Try it:
Given the entries below, would you transcribe exactly the lines starting at the one with "The height and width of the screenshot is (316, 422)." and ending at the one with "Task: Click Google Chrome in the taskbar", both kept, pictures omitted, nothing extra?

** Opening Data supplied block **

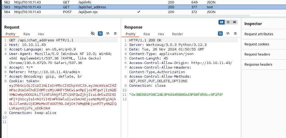This screenshot has height=138, width=286.
Task: Show newline characters in Request panel
Action: click(x=108, y=33)
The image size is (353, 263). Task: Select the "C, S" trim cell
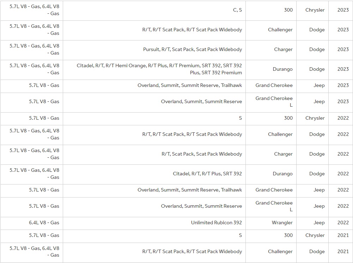pyautogui.click(x=237, y=10)
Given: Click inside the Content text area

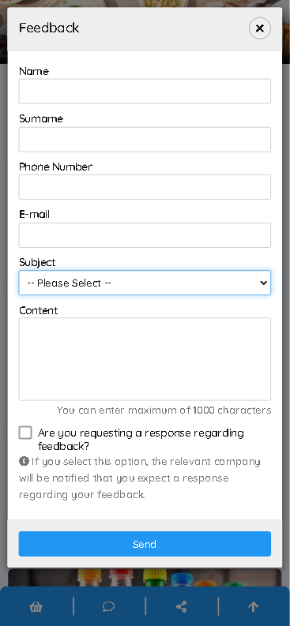Looking at the screenshot, I should (x=145, y=359).
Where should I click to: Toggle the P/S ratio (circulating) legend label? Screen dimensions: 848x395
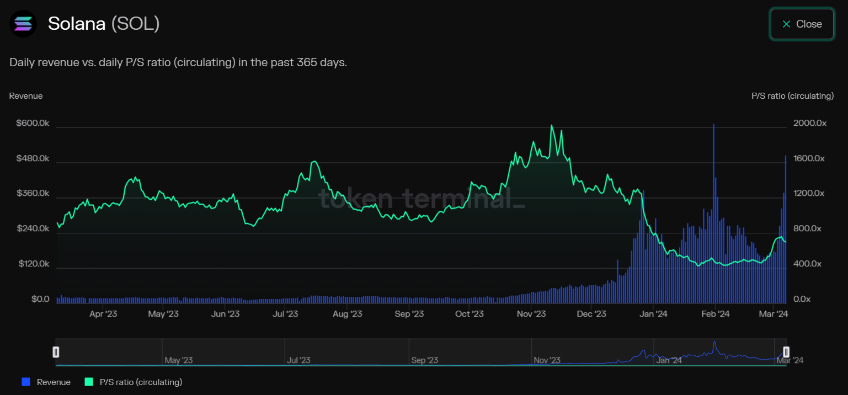[x=141, y=382]
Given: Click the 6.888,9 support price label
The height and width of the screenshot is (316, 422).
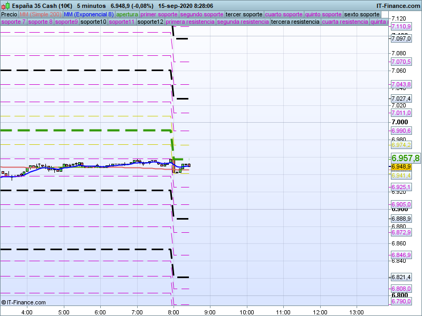Looking at the screenshot, I should click(401, 219).
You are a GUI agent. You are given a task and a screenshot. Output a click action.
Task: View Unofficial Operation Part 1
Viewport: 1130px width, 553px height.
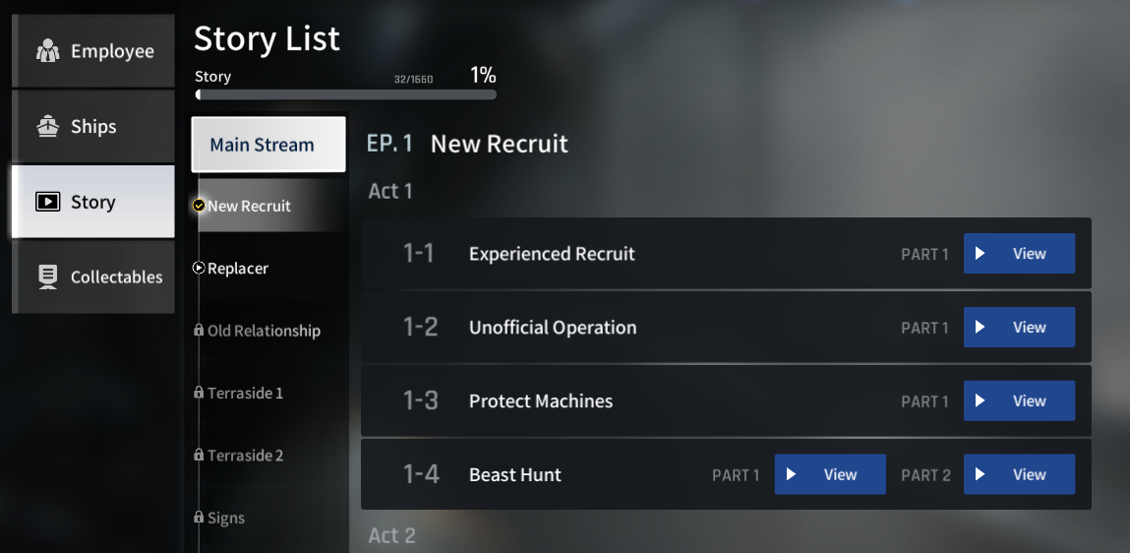click(1018, 328)
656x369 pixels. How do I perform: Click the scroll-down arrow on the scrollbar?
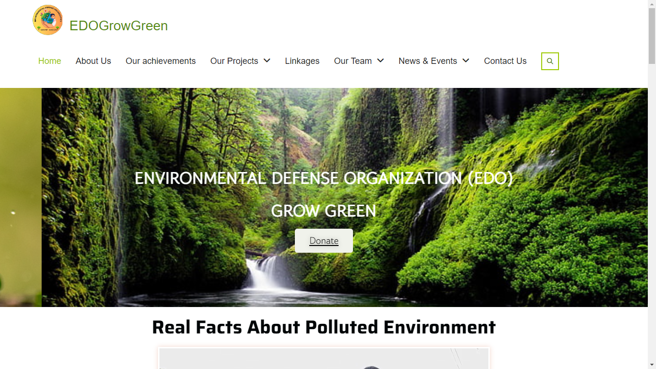click(x=652, y=364)
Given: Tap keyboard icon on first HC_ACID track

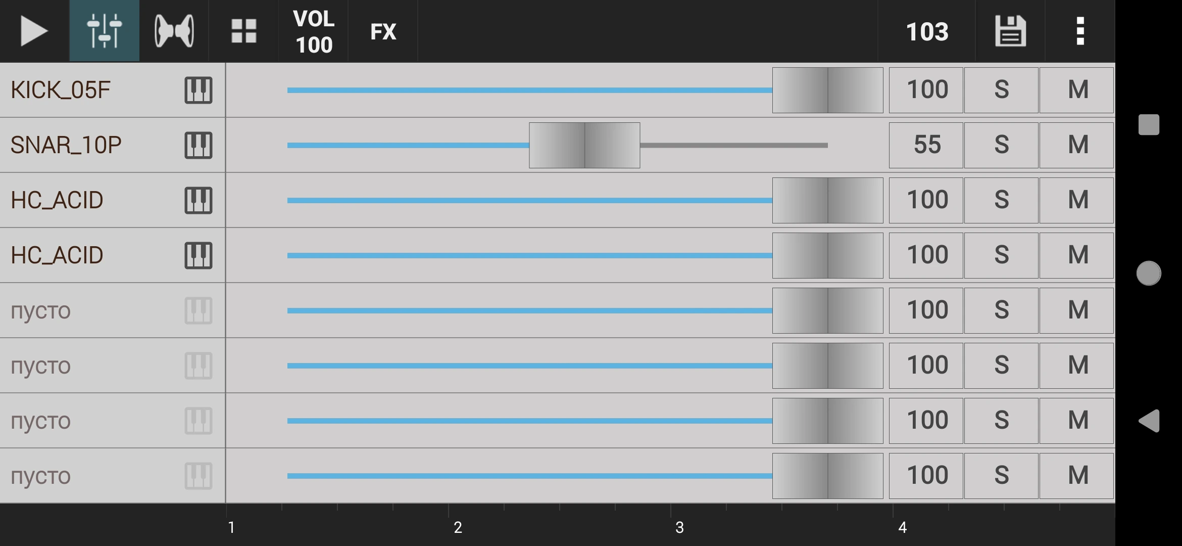Looking at the screenshot, I should point(198,201).
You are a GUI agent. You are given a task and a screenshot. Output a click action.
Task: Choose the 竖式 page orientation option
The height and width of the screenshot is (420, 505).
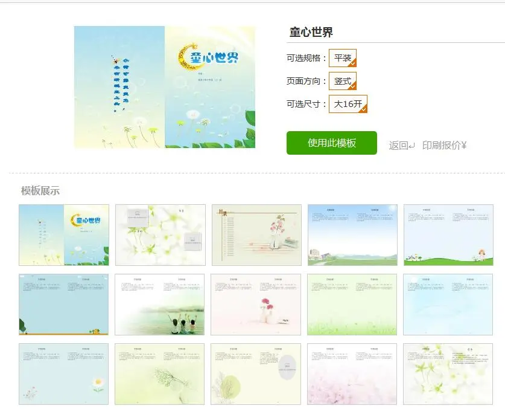(x=342, y=81)
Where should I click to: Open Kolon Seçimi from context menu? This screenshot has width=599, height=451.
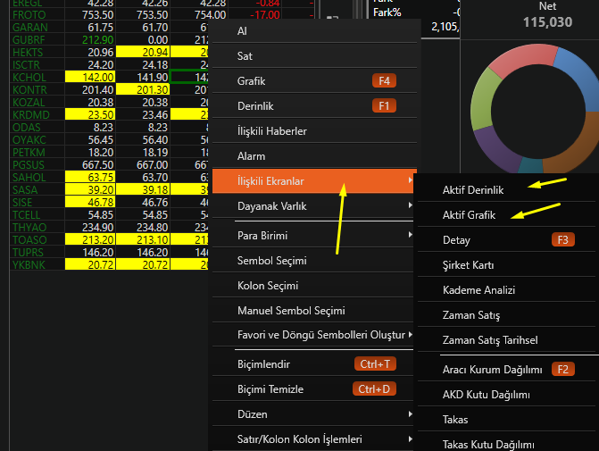click(267, 286)
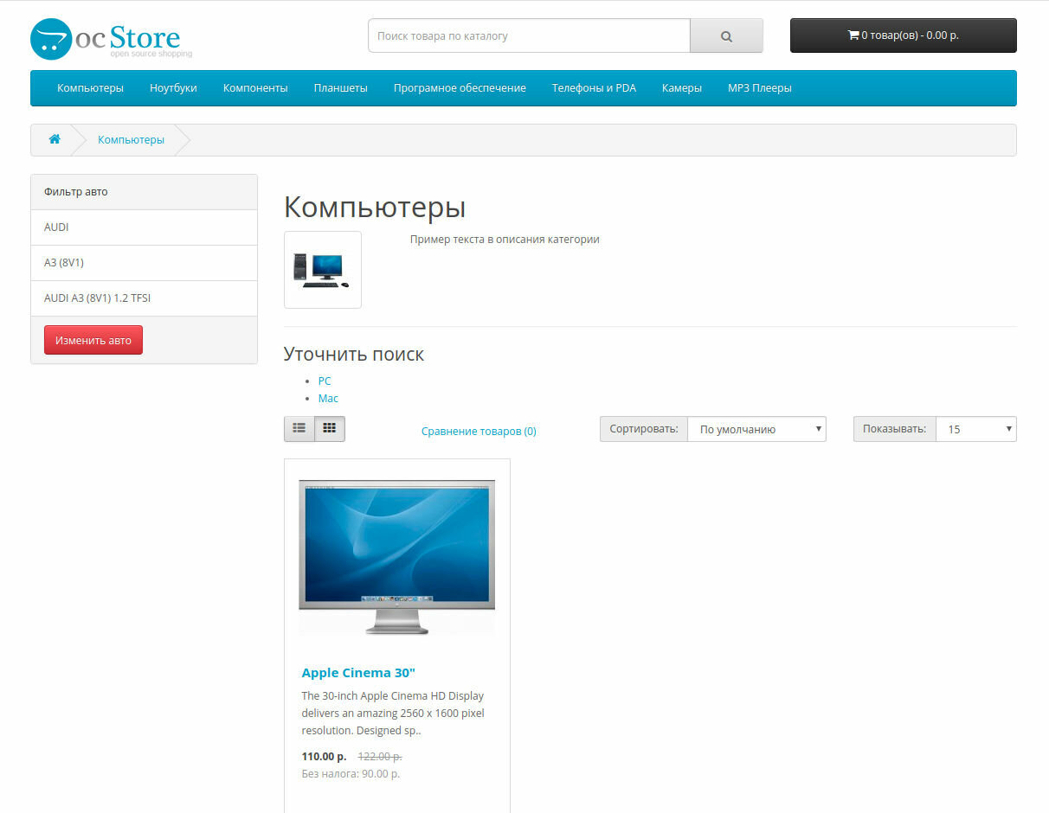
Task: Follow the PC subcategory link
Action: pyautogui.click(x=325, y=381)
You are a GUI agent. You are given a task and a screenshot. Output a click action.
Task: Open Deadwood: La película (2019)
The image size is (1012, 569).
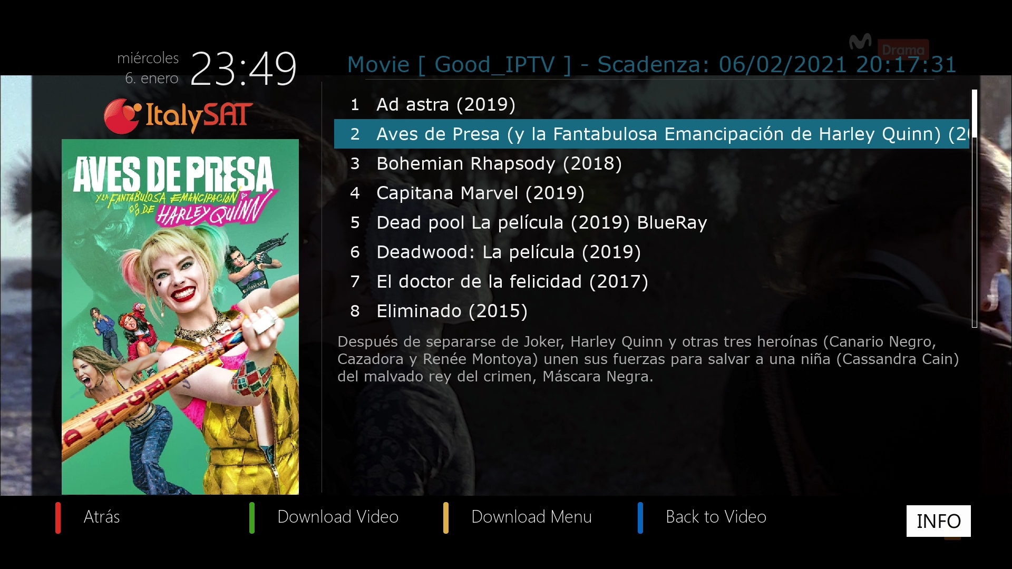[x=651, y=252]
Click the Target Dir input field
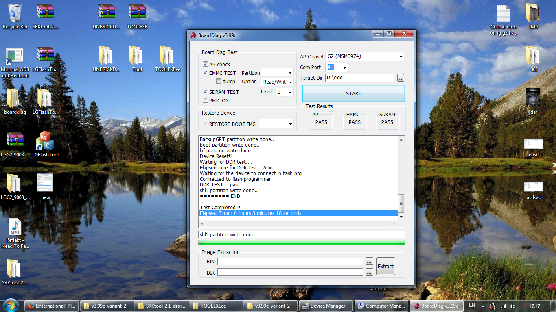The image size is (556, 312). point(359,78)
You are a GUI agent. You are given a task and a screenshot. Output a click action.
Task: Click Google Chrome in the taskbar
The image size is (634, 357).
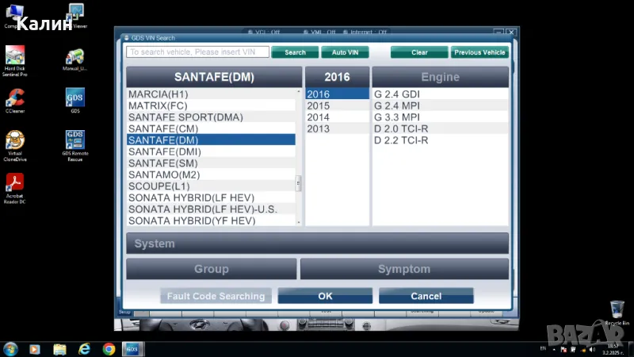[x=109, y=348]
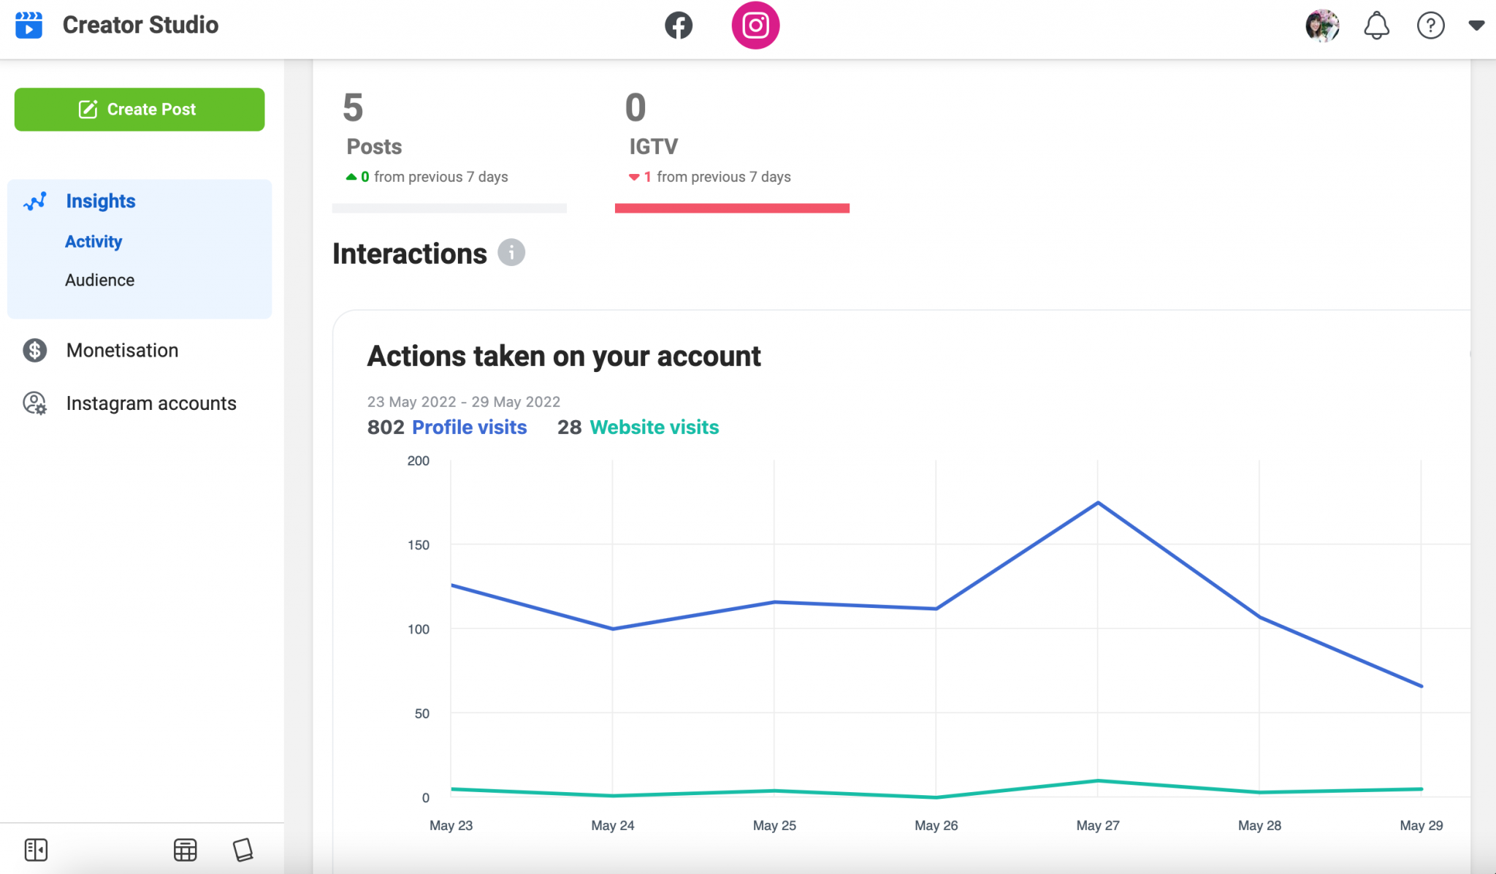Open the Interactions info tooltip

pos(511,253)
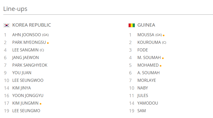The image size is (213, 118).
Task: Open the Guinea team link
Action: pos(146,25)
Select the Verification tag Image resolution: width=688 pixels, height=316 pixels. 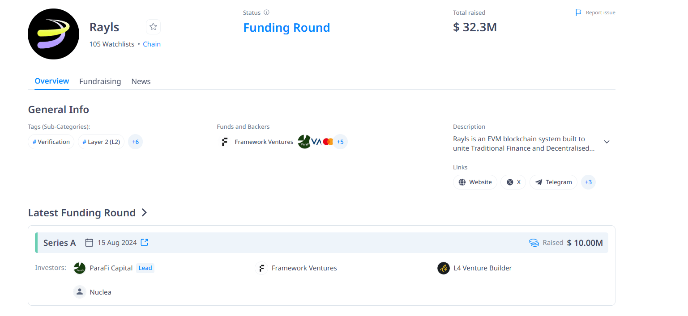(x=51, y=142)
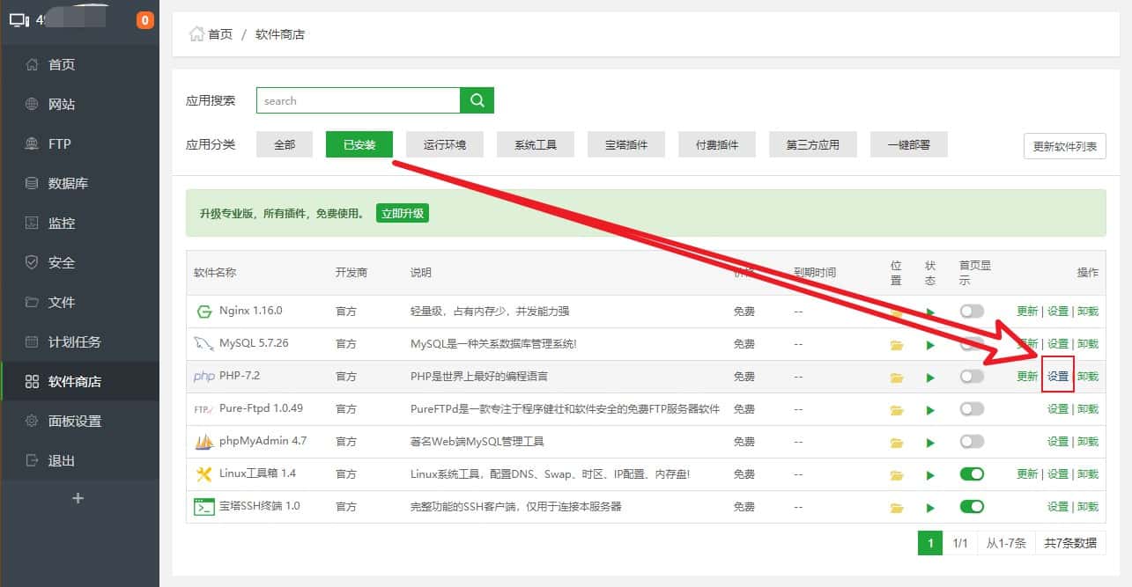Open the phpMyAdmin folder location icon
1132x587 pixels.
(x=897, y=443)
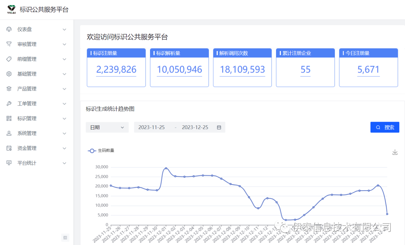Open the 审核管理 menu item
This screenshot has height=245, width=405.
(27, 44)
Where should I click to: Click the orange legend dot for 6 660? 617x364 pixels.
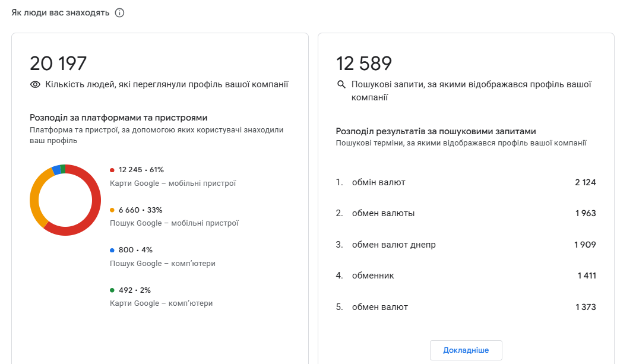click(112, 210)
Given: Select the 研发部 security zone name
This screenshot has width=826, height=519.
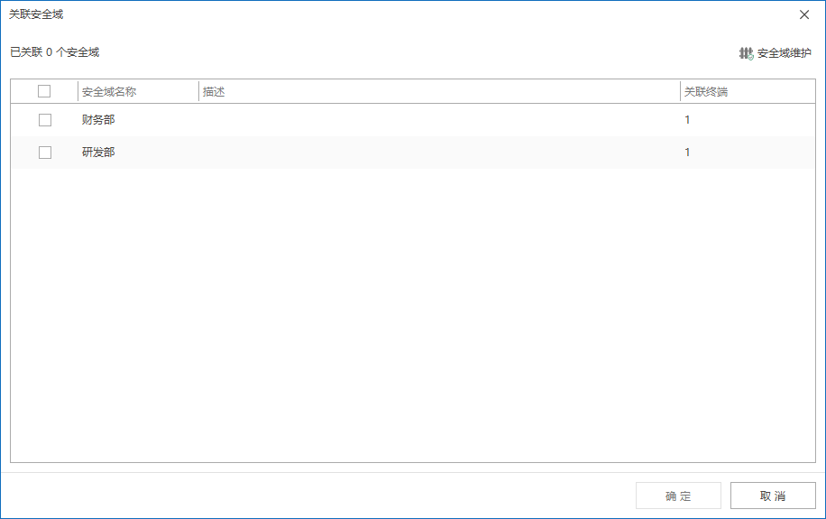Looking at the screenshot, I should click(98, 153).
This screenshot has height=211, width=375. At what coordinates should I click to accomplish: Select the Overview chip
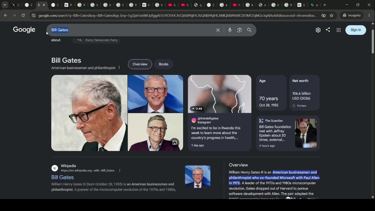point(140,64)
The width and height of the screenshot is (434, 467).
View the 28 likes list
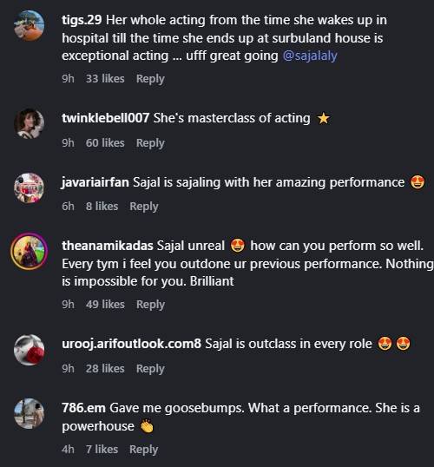point(105,368)
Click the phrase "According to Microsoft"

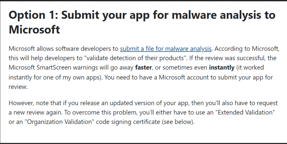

** Closing Data supplied block **

Exercise answer:
The height and width of the screenshot is (316, 422).
Looking at the screenshot, I should click(401, 219).
You are a GUI agent. You are given a task and a screenshot. Output a click action.
Task: View Unofficial Operation Part 1
Viewport: 1130px width, 553px height.
click(1018, 328)
656x369 pixels. How do I perform: Click the scroll-down arrow on the scrollbar?
click(x=652, y=364)
Given: Tap keyboard icon on first HC_ACID track

Looking at the screenshot, I should point(198,201).
You are a GUI agent. You are given a task and a screenshot. Output a click action.
Task: Choose the 竖式 page orientation option
The height and width of the screenshot is (420, 505).
(x=342, y=81)
Where should I click to: Open Kolon Seçimi from context menu? This screenshot has width=599, height=451.
click(267, 286)
Task: Follow the PC subcategory link
Action: pyautogui.click(x=325, y=381)
You are a GUI agent. You are given a task and a screenshot. Output a click action.
Task: Open Deadwood: La película (2019)
The image size is (1012, 569).
[x=651, y=252]
Click the Target Dir input field
The image size is (556, 312). point(359,78)
You are a GUI agent. You are given a task and a screenshot. Output a click action.
Task: Click Google Chrome in the taskbar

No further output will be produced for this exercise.